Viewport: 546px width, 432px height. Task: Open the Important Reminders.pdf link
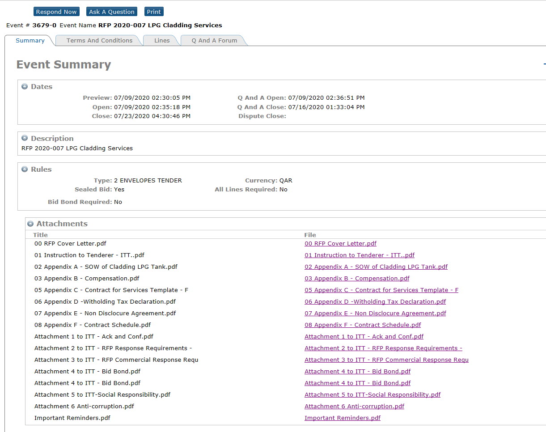(342, 418)
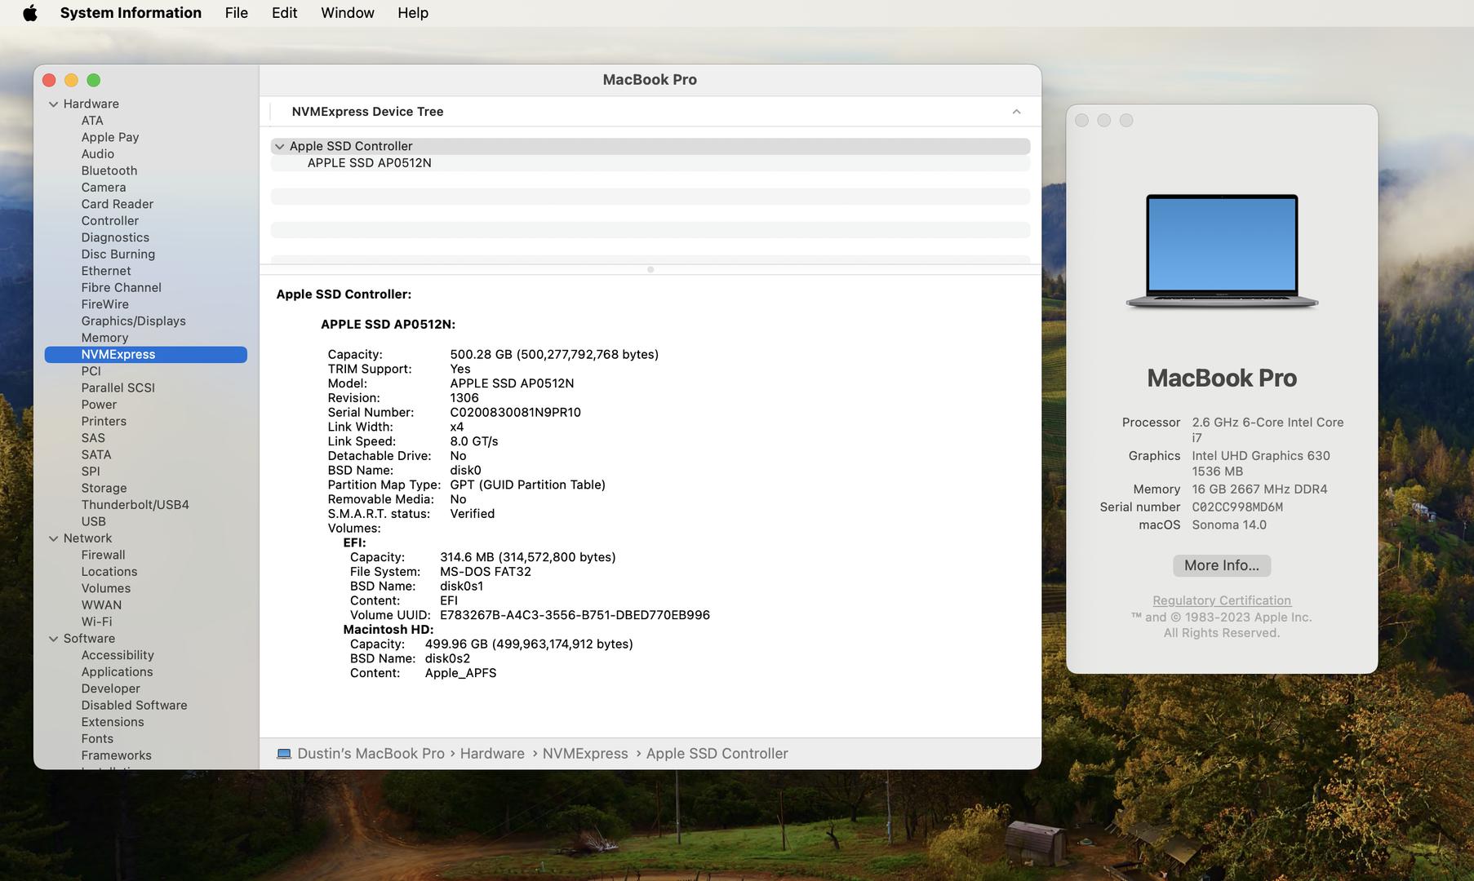Collapse the Software sidebar section

54,639

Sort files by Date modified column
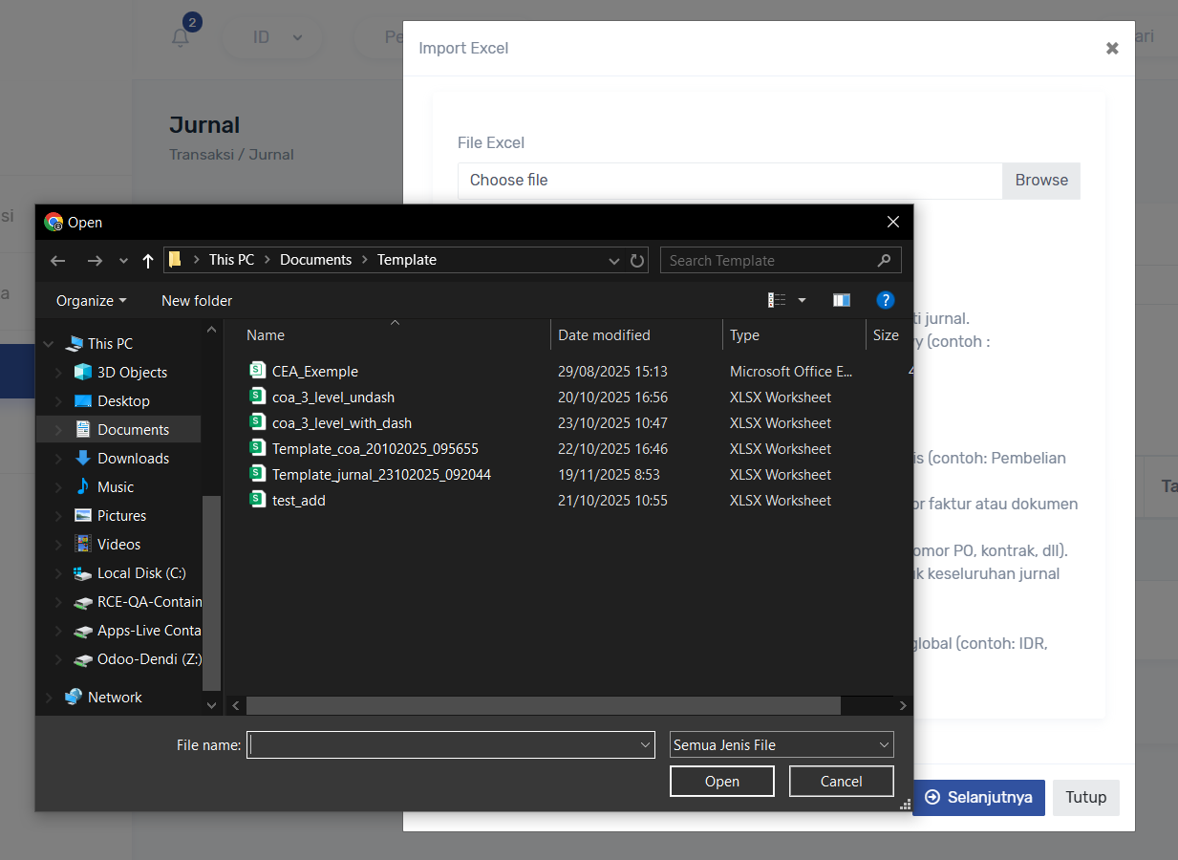604,335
• • • • • • •
• _WHAT YOU HAVE TO DO_:
In transcribing the material above, reproduce each line exactly and include none of the pictures.

• _OUTPUT_:
Viewport: 546px width, 432px height. Task: Open the Important Reminders.pdf link
(342, 418)
Collapse the Software sidebar section

54,639

Sort files by Date modified column
604,335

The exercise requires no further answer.